Anna would hear the implied question, even if the stranger didn’t.

Anna said nothing. Olivia smiled blandly and extended her hand. “It’s nice to meet you.”

Instead of shaking the proffered hand, Anna began to back away, pulling Patrick with her. “Excuse us.”

Shapeshifters had sharp hearing, so Patrick waited until they had twenty feet of noisy party between them and the woman before tugging Anna to a stop. “Are you okay?”

She grabbed a bottle of whiskey from the bar setup and dragged him out into the hallway. “Come with me. Somewhere, I don’t know—the roof.”

“This way.” He pulled her in the opposite direction, toward the west side of the building where the freight elevators were tucked behind an ice machine. “I checked the place out last night.”

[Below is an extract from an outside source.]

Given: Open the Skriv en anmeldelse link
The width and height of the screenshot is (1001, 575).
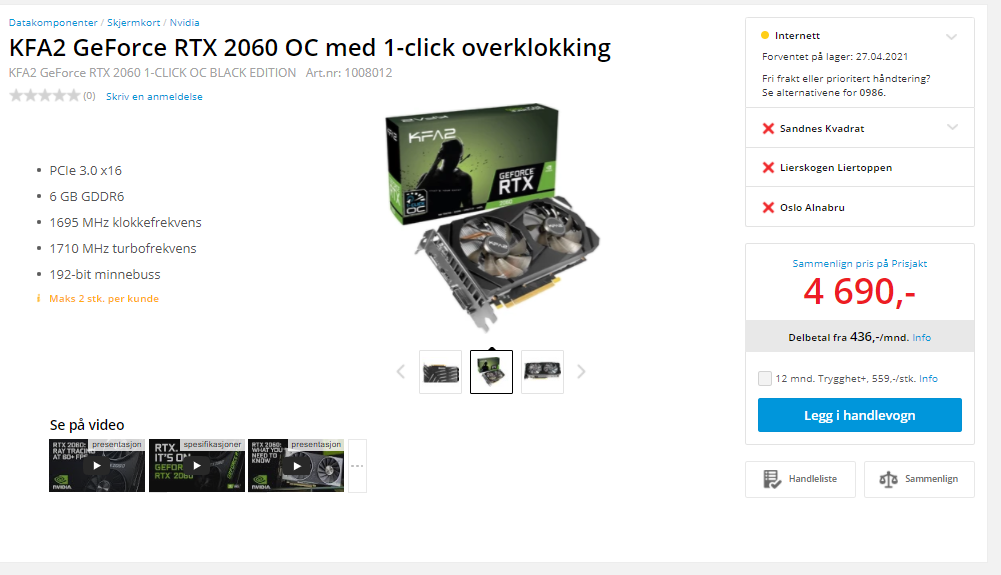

She mumbled something he couldn’t hear over the noise of the ice machine. When the freight elevator slid open, she pushed the top button and backed him against the wall. “Why haven’t you left New Orleans?”

He caught both of her hands. “My turn. Who was that woman?”

“A stranger.” The whiskey bottle clanked against the metal wall as she wiggled closer. “Didn’t you hear her say it was nice to meet me?”

It had to be a lie, because Anna was flipping out—losing her everloving shit—and it scared the piss out of him. “I told you the truth. The whole damn truth.”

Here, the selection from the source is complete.